**Tareas**:
[1] Enumera los motivos por los que, según la nota sobre el puerto de Ushuaia, la Dirección Provincial de Puertos impugnará la nueva licitación.
[2] Prosigue la nota sobre el puerto de Ushuaia a continuación de su último párrafo.

La tensión institucional en torno a la administración del puerto de Ushuaia escaló en las últimas horas tras la publicación de un nuevo proceso licitatorio impulsado por la intervención federal. Desde la Dirección Provincial de Puertos (DPP) confirmaron que avanzarán con una nueva impugnación administrativa al advertir inconsistencias técnicas, un incremento desproporcionado en los costos y la inclusión de labores en sectores que no existen en el predio portuario.
El eje central del rechazo radica en el presupuesto asignado para el servicio de mantenimiento edilicio y limpieza integral por el plazo de seis meses. De acuerdo con los datos aportados por el presidente del organismo, Roberto Murcia, la prestación pasó de un valor histórico de aproximadamente 6,7 millones de pesos mensuales bajo administración provincial a una cifra cercana a los 90 millones de pesos mensuales en la nueva contratación, totalizando 560 millones de pesos sin fundamentos que respalden semejante salto financiero.

**Material aportado**:
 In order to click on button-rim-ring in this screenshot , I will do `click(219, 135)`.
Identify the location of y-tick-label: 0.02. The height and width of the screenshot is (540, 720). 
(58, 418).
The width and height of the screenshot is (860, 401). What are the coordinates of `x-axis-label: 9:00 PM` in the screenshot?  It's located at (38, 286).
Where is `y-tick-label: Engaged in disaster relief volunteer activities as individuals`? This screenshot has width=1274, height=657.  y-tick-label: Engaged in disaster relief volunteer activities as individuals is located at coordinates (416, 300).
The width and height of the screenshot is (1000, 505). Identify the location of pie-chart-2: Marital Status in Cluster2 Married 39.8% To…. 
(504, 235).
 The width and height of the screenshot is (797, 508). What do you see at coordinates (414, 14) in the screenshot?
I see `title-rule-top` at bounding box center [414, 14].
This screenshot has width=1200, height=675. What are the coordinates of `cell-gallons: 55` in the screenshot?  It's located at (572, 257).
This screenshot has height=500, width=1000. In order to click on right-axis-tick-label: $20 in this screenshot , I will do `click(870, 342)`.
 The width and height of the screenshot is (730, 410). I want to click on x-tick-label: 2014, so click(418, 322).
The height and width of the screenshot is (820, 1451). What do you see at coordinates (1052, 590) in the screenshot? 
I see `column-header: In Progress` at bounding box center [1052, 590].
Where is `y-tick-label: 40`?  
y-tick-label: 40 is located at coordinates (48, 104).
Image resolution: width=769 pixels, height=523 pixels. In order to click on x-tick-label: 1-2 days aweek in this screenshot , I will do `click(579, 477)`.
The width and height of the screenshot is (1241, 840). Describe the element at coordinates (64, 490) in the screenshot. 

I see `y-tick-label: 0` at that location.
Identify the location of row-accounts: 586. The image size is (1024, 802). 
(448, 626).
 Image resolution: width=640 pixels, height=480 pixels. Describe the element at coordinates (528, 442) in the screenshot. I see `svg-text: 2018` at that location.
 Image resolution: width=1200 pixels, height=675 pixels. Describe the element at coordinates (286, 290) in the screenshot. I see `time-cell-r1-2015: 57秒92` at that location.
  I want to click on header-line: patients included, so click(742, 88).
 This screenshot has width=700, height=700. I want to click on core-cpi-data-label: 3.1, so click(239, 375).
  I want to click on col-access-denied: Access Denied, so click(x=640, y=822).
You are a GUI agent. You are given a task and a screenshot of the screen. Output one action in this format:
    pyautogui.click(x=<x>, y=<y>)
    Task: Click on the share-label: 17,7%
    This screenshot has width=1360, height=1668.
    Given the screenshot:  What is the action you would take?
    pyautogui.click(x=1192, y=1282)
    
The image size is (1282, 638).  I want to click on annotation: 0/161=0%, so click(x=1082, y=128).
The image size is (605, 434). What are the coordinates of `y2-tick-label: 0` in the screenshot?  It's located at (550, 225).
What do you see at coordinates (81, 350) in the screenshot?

**Respuestas por tarea**:
[1]
- Inconsistencias técnicas
- Un incremento desproporcionado en los costos
- La inclusión de labores en sectores que no existen en el predio portuario

[2]
El informe técnico elaborado por la DPP detalla además que el pliego licitatorio contiene ambigüedades respecto al alcance de las tareas, cómputos de superficies erróneos y un sobredimensionamiento en la cantidad exigida de personal. Asimismo, cuestiona que se contemplen trabajos de limpieza en balcones, azoteas, terrazas y parasoles, elementos ajenos a la infraestructura del puerto, y advierte sobre restricciones que limitarían la competencia empresarial a firmas locales.
A estas objeciones presupuestarias se suma el malestar por la prohibición de ingreso al personal propio de la DPP para realizar tareas de mantenimiento que históricamente ejecutaban por administración propia, así como el uso de fondos generados por la propia actividad portuaria fueguina.
En el plano operativo, Murcia encendió una alerta por la decisión de trasladar de manera permanente los catamaranes turísticos al muelle comercial debido a supuestos problemas estructurales en su dársena específica. El funcionario advirtió que esta medida, sumada al inminente inicio de la temporada de cruceros, colapsará las maniobras y generará graves cruces operativos en un muelle que también debe dar respuesta al sector de carga y pesca.